> [WHAT TO PRODUCE] Please take the entries below from the first line through the line containing "The width and height of the screenshot is (678, 577)." and repeat them exactly, leaving out everything after.
================
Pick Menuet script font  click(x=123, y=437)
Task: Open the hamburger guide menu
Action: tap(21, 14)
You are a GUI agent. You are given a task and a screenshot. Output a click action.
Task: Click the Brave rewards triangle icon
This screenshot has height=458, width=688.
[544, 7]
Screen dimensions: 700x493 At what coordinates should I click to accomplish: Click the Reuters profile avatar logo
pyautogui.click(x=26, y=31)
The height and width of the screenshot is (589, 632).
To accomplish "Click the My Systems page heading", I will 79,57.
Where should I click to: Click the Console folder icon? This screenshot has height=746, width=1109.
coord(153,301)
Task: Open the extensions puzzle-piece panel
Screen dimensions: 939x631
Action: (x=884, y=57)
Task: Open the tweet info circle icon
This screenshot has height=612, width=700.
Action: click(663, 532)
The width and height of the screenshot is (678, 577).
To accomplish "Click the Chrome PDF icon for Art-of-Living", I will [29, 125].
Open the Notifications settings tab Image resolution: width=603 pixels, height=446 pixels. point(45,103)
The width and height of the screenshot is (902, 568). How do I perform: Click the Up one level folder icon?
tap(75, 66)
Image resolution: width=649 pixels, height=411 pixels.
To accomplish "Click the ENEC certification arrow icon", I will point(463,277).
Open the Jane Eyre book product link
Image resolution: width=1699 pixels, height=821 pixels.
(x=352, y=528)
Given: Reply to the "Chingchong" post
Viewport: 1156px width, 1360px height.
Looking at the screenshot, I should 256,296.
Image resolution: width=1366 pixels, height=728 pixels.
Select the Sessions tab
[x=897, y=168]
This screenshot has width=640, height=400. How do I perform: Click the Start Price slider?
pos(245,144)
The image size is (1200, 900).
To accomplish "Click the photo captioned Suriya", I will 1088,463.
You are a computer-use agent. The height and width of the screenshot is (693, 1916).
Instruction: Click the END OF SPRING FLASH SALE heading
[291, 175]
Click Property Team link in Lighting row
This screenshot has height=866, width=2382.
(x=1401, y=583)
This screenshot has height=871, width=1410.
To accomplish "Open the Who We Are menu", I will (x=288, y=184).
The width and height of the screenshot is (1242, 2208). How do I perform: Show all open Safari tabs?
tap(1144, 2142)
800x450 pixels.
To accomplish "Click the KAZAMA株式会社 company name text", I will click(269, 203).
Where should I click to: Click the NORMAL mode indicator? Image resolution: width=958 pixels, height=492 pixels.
================
> [EXERCISE ANSWER]
Pick Menuet script font  click(x=123, y=437)
Task: Open the hamburger guide menu
Action: tap(21, 14)
You are a GUI agent. You are given a task and a screenshot. Output a click action.
Task: Click the Brave rewards triangle icon
This screenshot has height=458, width=688.
[544, 7]
Screen dimensions: 700x493 At what coordinates should I click to accomplish: Click the Reuters profile avatar logo
pyautogui.click(x=26, y=31)
The height and width of the screenshot is (589, 632).
To accomplish "Click the My Systems page heading", I will 79,57.
Where should I click to: Click the Console folder icon? This screenshot has height=746, width=1109.
coord(153,301)
Task: Open the extensions puzzle-piece panel
Screen dimensions: 939x631
Action: (x=884, y=57)
Task: Open the tweet info circle icon
This screenshot has height=612, width=700.
Action: click(663, 532)
The width and height of the screenshot is (678, 577).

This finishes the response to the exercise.